If an abnormally high voltage is applied to the non-connection pins by static electricity, the insulating film in the semiconductor chip may suffer electrostatic breakdown by the discharge through the lead.
A semiconductor integrated circuit for preventing the electrostatic breakdown in the non-connection pins is disclosed in the Japanese Patent 61-180470(A) (1986)(Reference 1), wherein a surge voltage discharge circuit is connected to the lead which is connected to the non-connection pins.
There is also disclosed in the Japanese Patent 2-119171(A)(1990)(Reference 2) a semiconductor integrated circuit for preventing the electrostatic breakdown in the non-connection pins, wherein a protection means including a diode is connected with the connection line pattern.
Further, there is disclosed in the Japanese Patent 6-120426(A)(1994)(Reference 3) a master slice semiconductor integrated circuit with a protection diode circuit for preventing the electrostatic breakdown in the non-connection pins caused by the high voltage induced by a mutual inductance of the lead frame and the bonding wires, when a high voltage is applied to the connection pins which are adjacent to the non-connection pins.
On the contrary, a lead frame which can not support a semiconductor chip during the wire bonding is disclosed in the Japanese Patent 63-3463 (B2)(1988)(Reference 4), wherein the edges of the non-connection leads are more distant from the chip than the connection leads. Such a lead frame can afford some margin in positioning the lead frame and the semiconductor chip, because the spaces between the edge portions are wide.
As mentioned above, the non-connection pins are connected electrically with protection means to prevent the electrostatic breakdown of the non-connection pins by the electrostatic discharge, as disclosed in the References 1, 2 and 3. However, no consideration is taken with respect to the effect on the connection pins adjacent to the non-connection pins, although the breakdown of the non-connection pins is prevented.
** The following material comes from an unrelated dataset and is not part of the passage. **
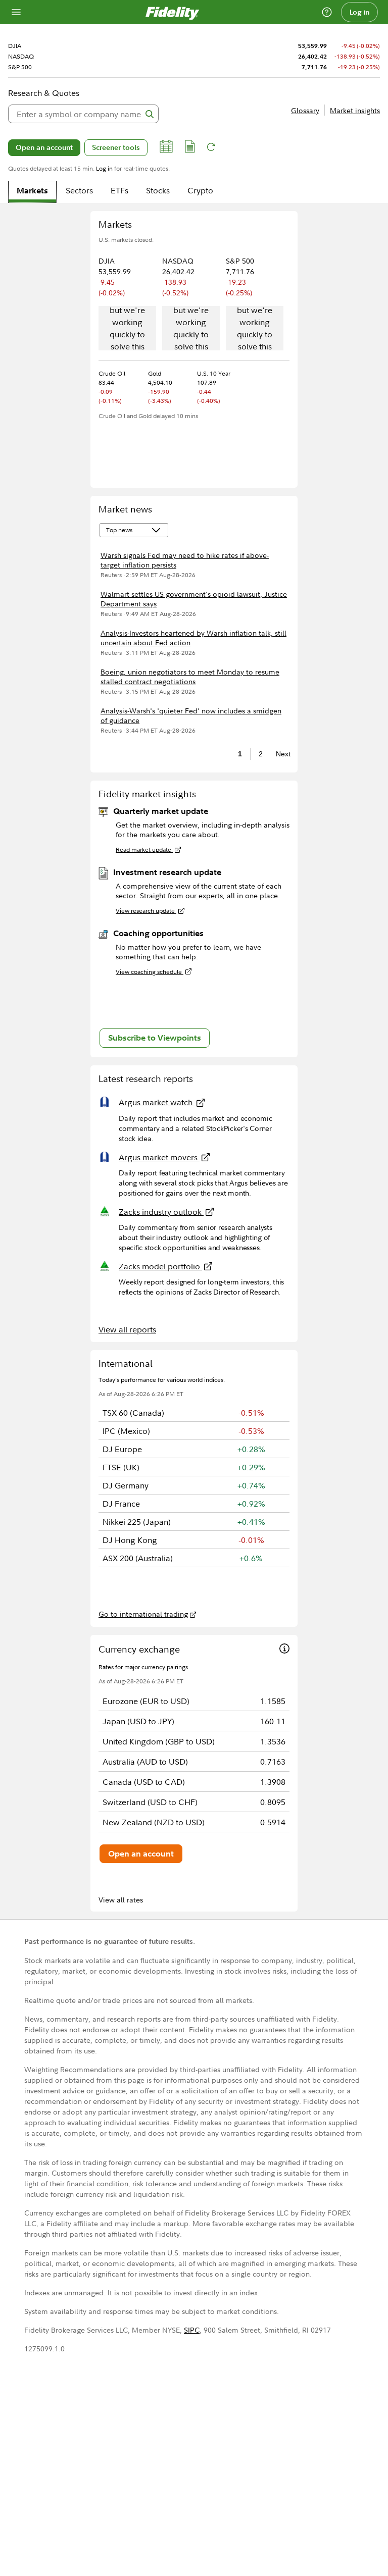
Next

Further, the Reference 4 does not point out any problem which arises in case of LOC or COL semiconductor devices wherein lead edges are connected on a chip, although it discloses a lead frame wherein the leads does not support a chip during wire bonding and the lead edges are not connected with the chip.
According to an experiment by the inventors of the present invention, it was confirmed that some voltages are induced in the connection pins adjacent to the non-connection pins which are supplied with high electrostatic voltages, probably because of the mutual inductance due to the inductances of the leads of the non-connection pins and the leads of the connection pins in the LOC or COL semiconductor devices. The inductance by the non-connection pins is not negligible any more, because the non-connection pins are long.
Further, it was found that the voltage induced on the connection pin is very high at the rise-up of the electrostatic voltage applied to the non-connection pin and then, decays rapidly and that this phenomenon results in the breakdown not only in the non-connection pins, but also in the internal circuit connected with the connection pins, for example, the insulating film of the gate of a MOSFET.
The electromotive force induced in the connection pin behaves differently from the electrostatic voltage applied to the non-connection pin. Therefore, different protection circuits are required for the non-connection pin and for the connection pin. Further, the electrostatic voltage applied to the non-connection pin was found to affect not only the adjacent connection pins, but also the other pins positioned at the opposite side of the connection pins.